The misinformation about poll watching since 2020 has affected election directors’ jobs in various ways. While some say they haven’t had many issues with poll watchers, others say they noticed a major spike in watchers who are hostile or are attempting to monitor polls without county approval.

Lehman says that the impacts of the misinformation and confusion surrounding 2020 were most obvious during the 2022 statewide election.

“Before 2022, I only had to go out once or twice to a precinct ever to negotiate a difference of opinion between a poll watcher and a poll worker,” said Lehman. “Suddenly, I had to go to 10 to 12.”

Lehman thinks the crux of the issue was misinformation — poll watchers didn’t always know what they were and weren’t able to do, which resulted in conflicts between watchers and the poll workers running the precincts.

Jeff Greenburg, an election administration advisor at the good-government group Committee of Seventy and former election director, hopes to help solve that issue. He runs information sessions for the organization that educate potential poll watchers about their role.

“I know that the landscape has changed significantly since 2020. But nothing has changed as when it comes to the laws and rules surrounding poll watchers in Pennsylvania,” Greenburg said. “That was something I never worried about as a director, but something I would strongly consider now.”

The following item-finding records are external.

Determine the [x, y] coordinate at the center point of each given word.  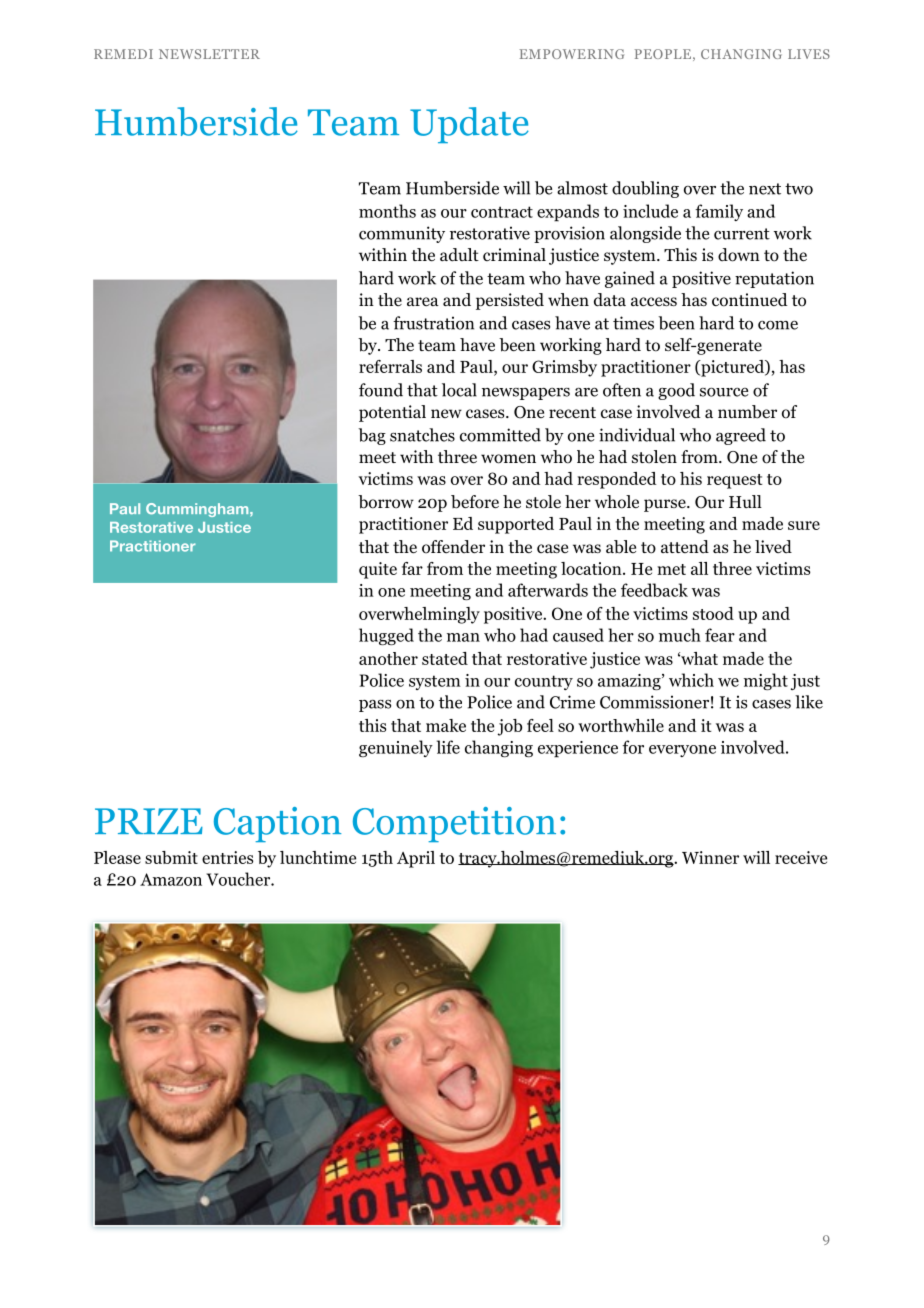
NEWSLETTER [209, 54]
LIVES [809, 54]
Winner [710, 857]
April [416, 859]
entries [227, 857]
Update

Some election directors go beyond education to make poll watchers trust the voting process. Mercer County election director Thad Hall assigns bipartisan teams of poll watchers in precincts, working with state parties and candidates to organize them. Hall says that while that practice is not required, he believes it increases confidence in the results.

The current and former election directors who spoke with Spotlight PA all say that they are hopeful about the upcoming election. They emphasize that poll watchers are an important part of the election process, and that their presence increases trust in election results.

“In 2022, we were really caught off guard by the adversarial stance. Since then we’ve clarified the rules and the policies substantially,” said Lehman, noting that his county now provides poll watcher training materials.

“They’re a legitimate part of the process, they have an important role to play in making sure the process is transparent,” he added. “But there are limitations on watchers’ conduct that they need to be aware of and respect.”